Но когда юноша впивал в себя ощущение Петербурга, огромный город вставал в его восприятии по преимуществу в образах Достоевского.

"Мне здесь нравилось все — даже петербургское небо, потому что я заранее знал его по описаниям, даже скучные кирпичные стены, загораживавшие это небо, потому что они были знакомы по Достоевскому… Мне нравилась даже необеспеченность и перспектива голода…"[1769].

И когда он еще только мечтал о поездке в Петербург и его воображению рисовалось "что-то неясное и великолепное", то из всего этого "великолепия" перед ним прежде всего "выступала маленькая комнатка где-то очень высоко…" — совсем как комнатка-шкаф Раскольникова[1770].

По приезде Короленко действительно устроился на "мансарде", под крышей, с тремя товарищами-студентами.

"Из окна характерный вид петербургской окраины — крыши, пустыри, дворы, заводские трубы"[1771].

И собственное настроение в первые дни жизни в Петербурге Короленко, правда, полушутя, был готов выразить в образах Достоевского. Однажды у Короленко, который шел с приятелем по улице, внезапно созрела дерзновенная решимость сесть на верхушку конки. Приятель пытался его остановить:

"Посмотрите: никто не садится… <…> Но я отчаянно отмахнулся и стал подыматься по лесенке".

"Оба мы, — пишет Короленко, — в ту минуту немного напоминали господина Голядкина из "Двойника" Достоевского, когда этот бедняга подымался на лестницу доктора Крестьяна Ивановича Рутеншпица. Корженевский был Голядкин, робкий и сомневающийся в своем праве, а я — Голядкин горделивый, уверявший себя, что мы "как и все", не лишены права ехать на империале этой великолепной конки"[1772].

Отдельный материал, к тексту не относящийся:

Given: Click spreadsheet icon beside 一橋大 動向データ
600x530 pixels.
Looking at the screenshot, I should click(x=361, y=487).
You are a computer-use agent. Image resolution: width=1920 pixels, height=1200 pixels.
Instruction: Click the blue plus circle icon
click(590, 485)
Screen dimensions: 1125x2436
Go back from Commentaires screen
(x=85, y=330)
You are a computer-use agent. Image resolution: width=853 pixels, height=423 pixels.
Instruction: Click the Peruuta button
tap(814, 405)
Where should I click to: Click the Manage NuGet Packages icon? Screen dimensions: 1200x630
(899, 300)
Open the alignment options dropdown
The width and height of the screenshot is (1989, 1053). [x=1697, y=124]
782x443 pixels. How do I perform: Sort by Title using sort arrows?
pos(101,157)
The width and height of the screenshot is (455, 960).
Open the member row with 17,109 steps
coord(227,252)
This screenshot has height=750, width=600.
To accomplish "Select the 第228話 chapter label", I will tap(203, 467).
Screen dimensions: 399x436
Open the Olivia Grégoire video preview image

Среди обитателей мансарды, где поселился Короленко с товарищами, был жилец, который привлек внимание молодого студента, — "художник" из "шпитоннев", существо жалкое, тщедушное, с разбитой грудью и слезящимися глазами. Он жил на большом сундуке между печкой и дверью в комнате хозяев. На сундуке он ночью спал, а днем устраивал мастерскую — раскрашивал ламповые абажуры. Иногда он выползал из своего угла с видом человека, "стыдящегося собственного существования". "Мне, — вспоминает Короленко, — этот бедняга казался интересным. От него веяло Достоевским. Мне казалось, что если бы Кузьму Ивановича вызвать на откровенность, то он мог бы рассказать что-то глубоко печальное и значительное"[1773]. Кузьма Иванович погиб, как погибали герои Достоевского: в пьяном виде он чуть не попал под лошадь, сказал дерзость господину, ехавшему на лихаче, тотчас был отправлен в участок, откуда не вернулся.

Когда один из товарищей Короленко внезапно запил, Короленко разыскал его в грязном и темном кабачке.

Описав сцену, здесь разыгравшуюся, Короленко в одном из черновиков "Истории моего современника" добавляет:

"Когда я вспоминал о сцене в кабачке, мне рисовался почему-то Раскольников из Достоевского"[1774].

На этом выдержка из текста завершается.